THE RHESUS ANTIGEN (RH) & Placenta Encapsulation
Amazingly, the placenta is the only organ compatible with two sets of blood types and genes. This is because of the above described inner-placental barrier structure. This allows for situations when a mother who is Rhesus negative (Rh-) has a spouse and baby who are Rhesus positive (Rh+). It has been suggested that raw placental consumption just after delivery can suppress the immunological response of creating antibodies should mom and baby’s blood intermingle.

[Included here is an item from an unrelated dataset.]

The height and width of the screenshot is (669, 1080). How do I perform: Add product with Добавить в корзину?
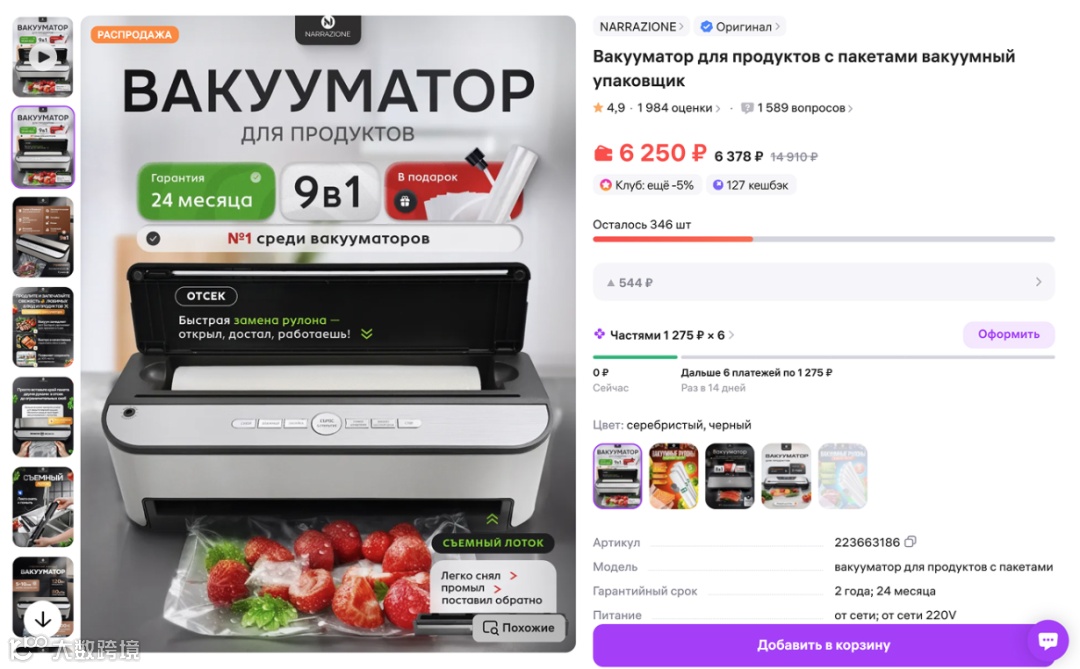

Every person is either Rhesus antigen positive (Rh+) or Rhesus antigen negative (Rh-). This means you either have the Rhesus protein in your red blood cells (+), or you don’t (-). Most of the population is RH positive, in fact, some demographics are 99% positive. When both parents are Rh positive, the baby will be Rh positive. When both parents are Rh negative, the baby will be Rh negative. When one parent is Rh positive, and the other is Rh negative, the baby can be either. During pregnancy, the mother’s physician will check her blood type. If she is Rh-, she will be given a Rhogam shot at about 28 week’s gestation and then again after the baby is born. This shot may help prevent complications she is at risk for if her blood is incompatible with her baby’s Rh-positive blood. The complications from Rh incompatibility usually do not affect the mother’s first baby, but once Rh antibodies have been produced, all future Rh-positive babies are at risk.

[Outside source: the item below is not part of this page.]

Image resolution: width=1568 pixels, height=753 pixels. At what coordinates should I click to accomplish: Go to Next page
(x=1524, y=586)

Complications may occur when a Rh-negative woman carries a Rh-positive baby, and small numbers of the baby’s red blood cells enter the mother’s bloodstream. The mother’s immune system produces antibodies against the baby’s Rh-positive red blood cells. Once the mother is exposed to even a small number of red blood cells, she has been sensitized and will develop anti-D antibodies; administering a Rh immune globulin product will no longer be effective. A blood test can determine maternal sensitization, and the care provider will monitor the pregnancy for symptoms. When the maternally-produced antibodies pass to the baby, they destroy the baby’s Rh-positive red blood cells which may cause anemia (low red blood cell count), jaundice, and in severe cases, heart failure. Subsequent pregnancies are at particular risk of miscarriage as well the physical and mental impairment of the child.

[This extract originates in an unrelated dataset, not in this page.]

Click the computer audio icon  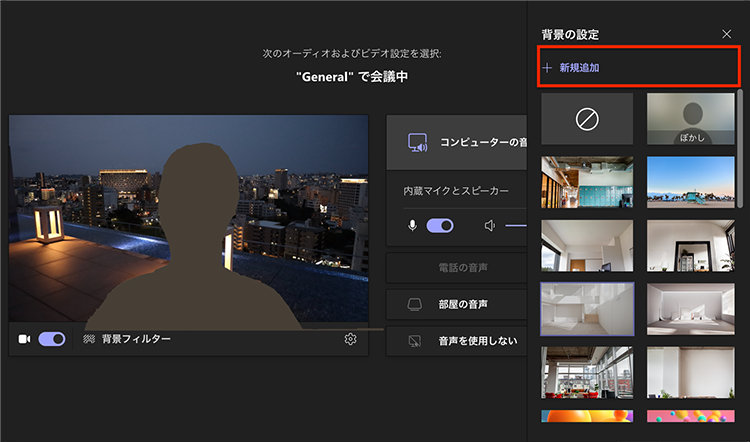click(x=417, y=143)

When considering Placental Stem Cell support, many parents ask about the RH factor. With any tissue transplant, the main concerns include infection and tissue rejection. In graft versus host disease (GVHD), the immune system reads the placental tissue as foreign material and attacks any donated cells. GVHD symptoms come from strain on the liver as it tries to eliminate foreign cells from the body at amounts that cause such organ strain that damage results. This can happen, for example, when the body has had a kidney transplant, and the T-cells are literally trying to dismantle and remove an entire kidney. Similar to kidney transplants, the Rh factor (positive or negative) does not have to be a match between donor and recipient, nor does the blood type have to match since these are not factors that affect the cell’s functioning.
Conclusion: The Rh factor (positive or negative) and blood type do not have to match between donor and recipient.